___ Records for processing

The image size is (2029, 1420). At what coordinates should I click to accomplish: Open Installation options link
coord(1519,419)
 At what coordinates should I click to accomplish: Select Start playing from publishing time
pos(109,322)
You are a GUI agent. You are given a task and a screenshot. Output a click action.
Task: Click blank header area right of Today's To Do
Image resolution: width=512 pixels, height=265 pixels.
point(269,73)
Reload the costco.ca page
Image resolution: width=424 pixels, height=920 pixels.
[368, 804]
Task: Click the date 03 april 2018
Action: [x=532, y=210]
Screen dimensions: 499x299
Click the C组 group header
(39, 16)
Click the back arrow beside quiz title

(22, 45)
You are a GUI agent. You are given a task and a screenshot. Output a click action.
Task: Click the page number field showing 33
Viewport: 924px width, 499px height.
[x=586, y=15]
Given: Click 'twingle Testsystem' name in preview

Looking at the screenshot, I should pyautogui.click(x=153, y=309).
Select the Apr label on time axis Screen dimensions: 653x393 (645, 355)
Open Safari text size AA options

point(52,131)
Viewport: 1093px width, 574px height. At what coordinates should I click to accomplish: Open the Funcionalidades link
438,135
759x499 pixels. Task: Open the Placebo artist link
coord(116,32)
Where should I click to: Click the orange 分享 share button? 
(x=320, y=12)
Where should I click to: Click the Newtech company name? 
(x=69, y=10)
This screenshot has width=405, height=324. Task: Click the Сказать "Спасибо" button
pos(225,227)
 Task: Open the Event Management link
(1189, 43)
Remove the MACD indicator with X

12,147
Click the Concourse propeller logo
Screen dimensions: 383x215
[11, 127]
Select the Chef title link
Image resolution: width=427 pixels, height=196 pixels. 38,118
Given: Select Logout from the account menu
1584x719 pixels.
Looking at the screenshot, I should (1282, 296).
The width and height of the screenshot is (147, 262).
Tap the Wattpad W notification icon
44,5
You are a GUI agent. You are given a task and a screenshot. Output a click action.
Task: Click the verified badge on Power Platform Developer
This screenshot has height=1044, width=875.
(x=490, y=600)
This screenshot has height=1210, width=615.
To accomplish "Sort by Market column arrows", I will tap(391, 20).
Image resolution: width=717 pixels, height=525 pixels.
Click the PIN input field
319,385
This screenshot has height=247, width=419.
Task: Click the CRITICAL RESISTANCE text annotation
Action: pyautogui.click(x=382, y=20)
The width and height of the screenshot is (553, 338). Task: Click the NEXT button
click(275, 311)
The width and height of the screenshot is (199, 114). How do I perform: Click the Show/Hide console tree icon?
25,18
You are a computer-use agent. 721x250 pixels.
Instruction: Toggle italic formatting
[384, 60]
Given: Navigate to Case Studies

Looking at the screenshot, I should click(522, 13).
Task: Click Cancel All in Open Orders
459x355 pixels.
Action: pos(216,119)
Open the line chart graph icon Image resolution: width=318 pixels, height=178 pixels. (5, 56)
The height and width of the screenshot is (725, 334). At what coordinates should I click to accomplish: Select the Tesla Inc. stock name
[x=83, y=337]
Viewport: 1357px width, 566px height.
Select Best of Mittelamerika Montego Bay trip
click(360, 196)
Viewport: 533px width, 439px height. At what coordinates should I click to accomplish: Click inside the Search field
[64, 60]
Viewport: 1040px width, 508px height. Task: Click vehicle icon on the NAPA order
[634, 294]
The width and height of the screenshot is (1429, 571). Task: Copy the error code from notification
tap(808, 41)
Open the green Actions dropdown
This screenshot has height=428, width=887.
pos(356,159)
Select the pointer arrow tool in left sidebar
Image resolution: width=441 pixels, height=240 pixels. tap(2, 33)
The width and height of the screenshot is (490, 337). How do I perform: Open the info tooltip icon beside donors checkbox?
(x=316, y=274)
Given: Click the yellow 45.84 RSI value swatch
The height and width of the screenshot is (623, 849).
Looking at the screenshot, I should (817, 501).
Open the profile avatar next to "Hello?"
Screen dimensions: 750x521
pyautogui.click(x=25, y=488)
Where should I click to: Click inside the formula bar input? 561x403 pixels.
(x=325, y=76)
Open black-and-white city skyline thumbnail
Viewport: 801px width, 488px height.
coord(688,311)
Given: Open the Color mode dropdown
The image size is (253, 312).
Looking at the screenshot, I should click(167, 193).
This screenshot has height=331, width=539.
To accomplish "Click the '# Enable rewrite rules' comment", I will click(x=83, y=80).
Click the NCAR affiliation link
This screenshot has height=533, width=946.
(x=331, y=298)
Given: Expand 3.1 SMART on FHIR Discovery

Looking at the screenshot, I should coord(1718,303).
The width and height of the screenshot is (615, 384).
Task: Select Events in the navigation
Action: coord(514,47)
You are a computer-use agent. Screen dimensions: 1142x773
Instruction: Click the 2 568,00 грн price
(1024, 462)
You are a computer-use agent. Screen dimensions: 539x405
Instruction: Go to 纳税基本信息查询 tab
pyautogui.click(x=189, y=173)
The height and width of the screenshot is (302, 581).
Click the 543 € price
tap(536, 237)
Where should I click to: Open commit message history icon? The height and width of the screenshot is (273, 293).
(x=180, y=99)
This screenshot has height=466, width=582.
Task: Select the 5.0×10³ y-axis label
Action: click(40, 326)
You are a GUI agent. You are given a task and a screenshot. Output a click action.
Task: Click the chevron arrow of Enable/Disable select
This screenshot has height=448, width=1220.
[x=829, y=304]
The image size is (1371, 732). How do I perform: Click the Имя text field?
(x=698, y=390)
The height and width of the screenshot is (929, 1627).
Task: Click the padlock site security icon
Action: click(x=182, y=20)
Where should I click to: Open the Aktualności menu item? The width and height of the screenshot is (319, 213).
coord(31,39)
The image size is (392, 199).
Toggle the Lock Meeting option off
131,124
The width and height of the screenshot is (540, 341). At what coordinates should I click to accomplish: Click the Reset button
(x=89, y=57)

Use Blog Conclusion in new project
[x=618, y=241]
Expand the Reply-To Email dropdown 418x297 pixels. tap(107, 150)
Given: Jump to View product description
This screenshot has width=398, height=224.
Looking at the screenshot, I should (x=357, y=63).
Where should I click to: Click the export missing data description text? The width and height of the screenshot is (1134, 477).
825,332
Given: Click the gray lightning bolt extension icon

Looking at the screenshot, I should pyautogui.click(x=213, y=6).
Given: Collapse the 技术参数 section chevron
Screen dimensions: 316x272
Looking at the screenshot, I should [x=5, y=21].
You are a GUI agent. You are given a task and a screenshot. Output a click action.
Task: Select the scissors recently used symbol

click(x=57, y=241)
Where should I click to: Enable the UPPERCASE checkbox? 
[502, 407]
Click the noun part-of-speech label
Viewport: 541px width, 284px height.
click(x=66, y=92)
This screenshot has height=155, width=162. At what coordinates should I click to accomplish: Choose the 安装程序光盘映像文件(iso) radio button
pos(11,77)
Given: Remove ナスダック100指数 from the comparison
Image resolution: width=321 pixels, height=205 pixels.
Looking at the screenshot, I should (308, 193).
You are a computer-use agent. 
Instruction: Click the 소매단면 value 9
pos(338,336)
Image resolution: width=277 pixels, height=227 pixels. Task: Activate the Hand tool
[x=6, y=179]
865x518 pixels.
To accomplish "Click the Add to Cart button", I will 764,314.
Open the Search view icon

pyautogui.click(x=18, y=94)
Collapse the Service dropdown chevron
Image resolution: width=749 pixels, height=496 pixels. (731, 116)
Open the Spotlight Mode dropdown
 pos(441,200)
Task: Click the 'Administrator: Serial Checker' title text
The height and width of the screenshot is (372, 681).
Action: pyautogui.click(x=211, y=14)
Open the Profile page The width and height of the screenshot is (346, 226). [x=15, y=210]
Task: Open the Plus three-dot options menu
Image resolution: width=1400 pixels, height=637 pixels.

______

Brief: Above are records; say how many of their lines contain the word "computer", giving only the number.

Response to the exercise: 4